I do believe there is a god, an almighty creator above us. But with that said, this god created us to be individuals and become who ever we would want to be whether we accept him or not. To think we are the most advance species on this planet and capable of marvelous things such as emotions and senses, still amaze me. As for religion, I am skeptical of its teachings, but for now, I do believe we are placed here by a higher form.


----------



## T-Bone (Oct 1, 2010)

kittykate said:


> Nope. Burden of proof is on someone making a claim.


Just as if someone were to claim "there is NO God". Whoever makes the claim, shall prove his/her case.


----------



## SoWrongItsRight (May 9, 2012)

laura024 said:


> That's like asking if I believe in the Easter Bunny or Santa. I did when I was little, but I was naive with an under-developed brain. Now I think for myself.


You sound just like my fiancé.


----------



## T-Bone (Oct 1, 2010)

laura024 said:


> That's like asking if I believe in the Easter Bunny or Santa. I did when I was little, but I was naive with an under-developed brain. Now I think for myself.


It's not exactly the same concept ya know. We're talking about the origins of all matter in the universe that has yet to be explained, and never will be....not the origins of christmas presents, easter candy, and commercialism.


----------



## laura024 (Aug 11, 2006)

SoWrongItsRight said:


> You sound just like my fiancé.


Ok?



> It's not exactly the same concept ya know. We're talking about the origins of all matter in the universe that has yet to be explained, and never will be....not the origins of christmas presents, easter candy, and commercialism.

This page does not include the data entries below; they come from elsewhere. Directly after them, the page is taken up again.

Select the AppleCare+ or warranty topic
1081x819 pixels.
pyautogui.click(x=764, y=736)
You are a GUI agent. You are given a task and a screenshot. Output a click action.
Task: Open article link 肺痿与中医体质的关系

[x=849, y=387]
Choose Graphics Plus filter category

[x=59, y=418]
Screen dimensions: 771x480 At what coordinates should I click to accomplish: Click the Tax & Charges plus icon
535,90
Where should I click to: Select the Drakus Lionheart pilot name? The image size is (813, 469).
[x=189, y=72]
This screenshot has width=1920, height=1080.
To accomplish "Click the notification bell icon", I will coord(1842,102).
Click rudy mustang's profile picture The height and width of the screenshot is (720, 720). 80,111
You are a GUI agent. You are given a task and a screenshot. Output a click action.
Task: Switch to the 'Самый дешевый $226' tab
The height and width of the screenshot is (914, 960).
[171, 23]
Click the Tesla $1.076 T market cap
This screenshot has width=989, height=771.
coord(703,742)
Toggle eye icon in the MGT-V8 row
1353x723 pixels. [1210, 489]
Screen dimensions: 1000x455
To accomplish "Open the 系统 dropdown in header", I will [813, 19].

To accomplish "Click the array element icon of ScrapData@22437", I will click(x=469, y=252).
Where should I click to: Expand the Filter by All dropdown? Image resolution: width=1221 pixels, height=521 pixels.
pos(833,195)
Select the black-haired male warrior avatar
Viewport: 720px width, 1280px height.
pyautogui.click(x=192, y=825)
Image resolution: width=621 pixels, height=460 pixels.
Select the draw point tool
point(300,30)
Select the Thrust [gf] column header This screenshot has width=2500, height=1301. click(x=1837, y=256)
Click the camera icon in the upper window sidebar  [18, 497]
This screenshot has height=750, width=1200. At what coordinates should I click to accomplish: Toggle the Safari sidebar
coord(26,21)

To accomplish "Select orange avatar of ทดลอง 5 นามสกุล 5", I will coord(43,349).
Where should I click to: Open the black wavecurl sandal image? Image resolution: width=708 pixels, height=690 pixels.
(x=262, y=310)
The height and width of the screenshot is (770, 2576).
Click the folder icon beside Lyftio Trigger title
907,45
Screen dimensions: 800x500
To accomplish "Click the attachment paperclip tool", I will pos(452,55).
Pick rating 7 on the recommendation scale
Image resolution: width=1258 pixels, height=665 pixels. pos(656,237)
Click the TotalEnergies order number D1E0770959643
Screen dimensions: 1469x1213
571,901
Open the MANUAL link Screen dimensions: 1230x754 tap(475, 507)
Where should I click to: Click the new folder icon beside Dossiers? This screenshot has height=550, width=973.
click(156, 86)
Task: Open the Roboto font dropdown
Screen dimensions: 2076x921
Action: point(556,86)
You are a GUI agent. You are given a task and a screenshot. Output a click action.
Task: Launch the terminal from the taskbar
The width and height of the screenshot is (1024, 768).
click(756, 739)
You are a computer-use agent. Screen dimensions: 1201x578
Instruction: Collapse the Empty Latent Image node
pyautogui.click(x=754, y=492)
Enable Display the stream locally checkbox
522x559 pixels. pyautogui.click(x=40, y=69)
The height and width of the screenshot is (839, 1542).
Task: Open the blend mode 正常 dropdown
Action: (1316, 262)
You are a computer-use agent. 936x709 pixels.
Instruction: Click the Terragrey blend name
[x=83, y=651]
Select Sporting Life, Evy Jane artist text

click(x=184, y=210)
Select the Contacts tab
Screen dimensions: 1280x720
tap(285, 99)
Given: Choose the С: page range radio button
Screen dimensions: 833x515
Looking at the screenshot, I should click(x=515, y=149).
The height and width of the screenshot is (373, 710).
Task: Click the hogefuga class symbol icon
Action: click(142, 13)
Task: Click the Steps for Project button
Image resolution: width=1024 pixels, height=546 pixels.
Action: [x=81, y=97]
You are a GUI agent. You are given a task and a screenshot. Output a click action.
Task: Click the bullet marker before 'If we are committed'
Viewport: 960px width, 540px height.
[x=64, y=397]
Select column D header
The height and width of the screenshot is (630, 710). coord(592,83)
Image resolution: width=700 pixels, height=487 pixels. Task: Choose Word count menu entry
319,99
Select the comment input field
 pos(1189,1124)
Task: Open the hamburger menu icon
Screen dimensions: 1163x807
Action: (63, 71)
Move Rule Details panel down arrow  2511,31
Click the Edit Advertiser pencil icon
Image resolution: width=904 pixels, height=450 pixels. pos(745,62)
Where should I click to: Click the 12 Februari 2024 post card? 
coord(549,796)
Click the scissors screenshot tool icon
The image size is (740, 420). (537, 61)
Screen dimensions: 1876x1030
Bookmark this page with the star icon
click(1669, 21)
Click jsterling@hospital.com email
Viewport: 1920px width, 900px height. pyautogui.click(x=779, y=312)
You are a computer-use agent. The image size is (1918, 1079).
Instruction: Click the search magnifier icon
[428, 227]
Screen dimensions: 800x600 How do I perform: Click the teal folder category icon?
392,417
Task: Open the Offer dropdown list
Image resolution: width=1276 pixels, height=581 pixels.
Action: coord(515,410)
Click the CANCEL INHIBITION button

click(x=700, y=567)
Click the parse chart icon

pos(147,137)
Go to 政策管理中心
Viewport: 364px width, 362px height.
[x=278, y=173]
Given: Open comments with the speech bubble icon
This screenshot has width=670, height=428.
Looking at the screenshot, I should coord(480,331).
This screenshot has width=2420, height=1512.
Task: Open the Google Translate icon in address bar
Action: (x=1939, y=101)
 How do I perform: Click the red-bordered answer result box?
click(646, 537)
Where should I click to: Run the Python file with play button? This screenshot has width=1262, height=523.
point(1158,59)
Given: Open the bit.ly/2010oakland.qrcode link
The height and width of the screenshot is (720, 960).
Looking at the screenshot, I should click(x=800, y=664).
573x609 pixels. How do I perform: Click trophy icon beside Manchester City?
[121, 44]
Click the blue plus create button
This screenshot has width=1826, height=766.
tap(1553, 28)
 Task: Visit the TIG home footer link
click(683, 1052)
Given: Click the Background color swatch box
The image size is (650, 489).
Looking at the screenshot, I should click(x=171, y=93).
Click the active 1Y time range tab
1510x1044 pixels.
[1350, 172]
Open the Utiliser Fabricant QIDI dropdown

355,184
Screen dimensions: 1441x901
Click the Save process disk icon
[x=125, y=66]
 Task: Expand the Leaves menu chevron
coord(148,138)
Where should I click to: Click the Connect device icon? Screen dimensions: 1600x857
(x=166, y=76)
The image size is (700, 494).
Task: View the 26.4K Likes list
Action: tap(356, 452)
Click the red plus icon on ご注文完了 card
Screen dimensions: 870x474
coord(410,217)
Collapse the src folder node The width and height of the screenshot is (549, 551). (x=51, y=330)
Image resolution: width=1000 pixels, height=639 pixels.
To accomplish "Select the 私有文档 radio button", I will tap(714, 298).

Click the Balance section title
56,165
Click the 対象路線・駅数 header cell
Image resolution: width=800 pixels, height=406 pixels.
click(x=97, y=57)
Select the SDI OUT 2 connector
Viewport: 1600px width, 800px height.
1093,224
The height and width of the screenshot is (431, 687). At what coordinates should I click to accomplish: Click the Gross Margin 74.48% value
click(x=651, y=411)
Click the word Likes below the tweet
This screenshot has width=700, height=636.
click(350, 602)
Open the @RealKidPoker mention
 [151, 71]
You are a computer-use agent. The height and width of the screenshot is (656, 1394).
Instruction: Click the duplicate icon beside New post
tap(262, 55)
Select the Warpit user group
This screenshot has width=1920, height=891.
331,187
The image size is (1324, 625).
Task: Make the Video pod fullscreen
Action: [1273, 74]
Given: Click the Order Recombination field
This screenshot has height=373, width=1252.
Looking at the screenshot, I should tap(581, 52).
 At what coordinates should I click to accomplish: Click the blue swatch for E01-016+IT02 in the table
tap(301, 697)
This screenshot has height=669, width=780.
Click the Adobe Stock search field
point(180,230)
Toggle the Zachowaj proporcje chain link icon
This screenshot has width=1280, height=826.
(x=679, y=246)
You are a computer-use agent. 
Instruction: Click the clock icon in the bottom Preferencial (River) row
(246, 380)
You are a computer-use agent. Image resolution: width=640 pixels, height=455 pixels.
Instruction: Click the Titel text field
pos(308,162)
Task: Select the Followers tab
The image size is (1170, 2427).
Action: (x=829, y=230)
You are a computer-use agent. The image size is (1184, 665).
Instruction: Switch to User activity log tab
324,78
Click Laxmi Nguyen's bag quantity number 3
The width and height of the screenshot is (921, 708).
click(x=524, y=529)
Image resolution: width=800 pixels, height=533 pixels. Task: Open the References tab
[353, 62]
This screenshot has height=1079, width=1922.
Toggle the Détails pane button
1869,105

Yeah, since the explanation of the entire universe is significantly more important than candy and presents, I'd be a hell of a lot more skeptical to say there is a God who created it without any evidence.


----------



## SoWrongItsRight (May 9, 2012)

I've noticed most people who think logically don't believe in God


----------



## atlex (Jul 23, 2012)

No.


----------



## mdiada (Jun 18, 2012)

Yes


----------



## asw12345 (Aug 8, 2012)

yes


----------



## Jcgrey (Feb 5, 2011)

Yes in a form. but i'm not religious


----------



## J C (Mar 22, 2011)

SomebodyWakeME said:


> It's not exactly the same concept ya know. We're talking about the origins of all matter in the universe that has yet to be explained, and never will be....not the origins of christmas presents, easter candy, and commercialism.


I think you are or were confused with what was said in the post that you replied to. She was making a comparison by switching "god" with the "Easter bunny" or "Santa". She was not saying that "god" and "Santa" are the same in concept, but that the question of "is it real?" would be the same, since there is no evidence sufficient enough to lead to a rational belief in either case. Though I would argue that there is more evidence for a Easter Bunny to exist instead of a god, since at least bunnies actually exist. 

As for the topic of the thread, no.


----------



## PickleNose (Jul 11, 2009)

No, but I'd rather pretend I believe in something that I'm pretty sure isn't there than put my faith in humans. Maybe that explains religion.


----------



## Twelve Keyz (Aug 28, 2011)

PickleNose said:


> No, but I'd rather pretend I believe in something that I'm pretty sure isn't there than put my faith in humans. Maybe that explains religion.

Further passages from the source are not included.